Chez Giant, j’avais ce rôle de shotcaller qui me permettait de parler un maximum. Logiquement, le support doit aider dans la communication, mais cette année nous avons eu deux rookies à ces postes et ce fut compliqué pour eux à cause de leur manque d’expérience. Notre midlaner, SteeelBack, a pu m’aider, mais c’était clairement notre principal défaut, car si je faisais une mauvaise game à ce niveau-là, ça pouvait vraiment partir en vrille.
La communication est la clé de la réussite. D’ailleurs, le coach nous attribue chacun une mission liée à cela comme dire aux autres où sont les ennemis sur la carte, répéter le plan de jeu en cours de match, changer la stratégie etc…
Cette bonne communication est souvent amenée par des joueurs d’expérience. Ils apportent une sorte de confort et doivent agir comme un pilier pour l’équipe afin de rassurer tous les joueurs. Mais je ne sous-estime pas l’apport des rookies qui sont là pour instiller un nouveau point de vue et agrandir les possibilités tactiques.
L’expérience va également jouer sur la vie en communauté, notamment pour devenir une sorte de grand frère.
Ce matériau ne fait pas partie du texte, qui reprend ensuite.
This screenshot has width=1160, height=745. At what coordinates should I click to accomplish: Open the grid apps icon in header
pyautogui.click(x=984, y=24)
Je ne sais pas pourquoi, mais j’ai souvent fonctionné comme ça depuis mes 16/17 ans en voulant être un lien entre mes coéquipiers. Je préfère voir des sourires et de la bonne humeur, car c’est bien plus productif sur le long terme. Au lieu de perdre du temps à regarder un film, c’est peut-être mieux de travailler sur cette cohésion.
POKER FACE APRÈS UN MATCH
Comme je le disais, le fait d’évoluer en BO1 permet de relativiser les défaites, mais aussi les victoires. J’ai souvent une poker face dès que la partie est finie, à moins de terminer sur une victoire improbable avec une action particulière. Je ne veux absolument pas être celui qui casse l’ambiance, mais c’est avec ce genre de routine et de régularité que je pourrais un jour viser encore plus haut.
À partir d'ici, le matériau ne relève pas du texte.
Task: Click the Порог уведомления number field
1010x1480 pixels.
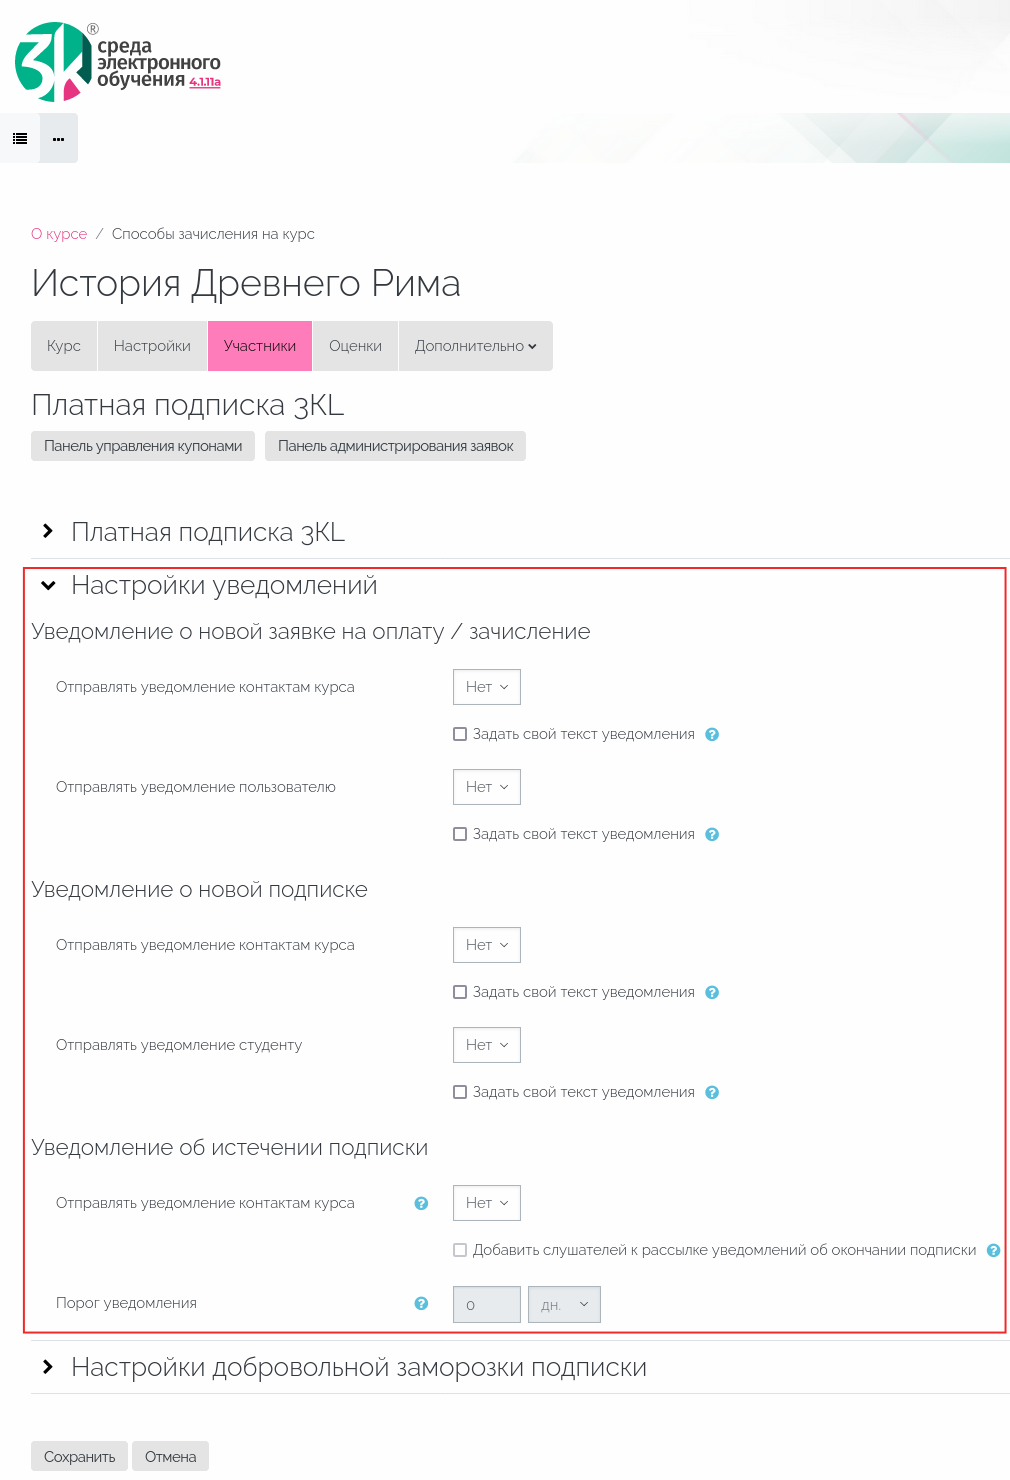Action: 486,1305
Certaines défaites sont plus difficiles à avaler, mais j’essaye de me dire que chaque partie perdue appartient au passé. Ce n’est d’ailleurs pas la meilleure solution de débriefer ce genre de match le jour même de la rencontre, nous n’allons pas forcément être objectifs du fait de nos sentiments.
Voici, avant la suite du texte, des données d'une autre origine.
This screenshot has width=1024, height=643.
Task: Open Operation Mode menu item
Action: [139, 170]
Dans le cas d’un BO3 ou BO5, la situation est différente. Malgré les situations, il faut toujours garder à l’esprit que tout est possible et il faut aller chercher ce surplus de motivation positif et le transmettre à toute son équipe. Le relâchement est aussi indispensable, simplement en s’aérant l’esprit quelques minutes entre chaque manche.
En connaissant très bien les joueurs, je me rends compte que même certains pros des meilleures équipes ont du mal à passer à autre chose après la perte d’une manche et perdent leurs moyens dans la suivante. Il faut atténuer un maximum ce côté émotionnel entre les manches afin de comprendre les erreurs et mauvaises décisions et arriver le plus relâché possible pour la suite.
L’IMPORTANCE DE PRENDRE UNE PAUSE AVEC LE JEU
Nous avons un jour de repos par semaine, mais c’est souvent le dimanche où tout est fermé. C’est donc compliqué de s’aérer et finalement ce jour devient celui de ton entraînement solo ce qui fait que tu ne t’arrêtes jamais de jouer.
C’est à mon sens le plus gros défaut de la scène LoL.
La psychologue de la meilleure équipe du monde sur CS : GO, Astralis, évoquait d’ailleurs le sentiment de dégoût qui pouvait se créer en cas de pratique trop intensive et cette perte de créativité si les joueurs ne s’amusaient plus.
Pour moi il est important de miser sur la qualité et non sur la quantité, mais ce n’est pas une pensée commune sur LoL. Pourtant aux États-Unis, les joueurs arrivent à avoir quelques breaks sans qu’il n’y ait de problèmes sur leur niveau de jeu. Vu que nous ne sommes pas qualifiés aux Worlds, cette période de pause actuelle me permet de moins y toucher après 8 mois sans vacances.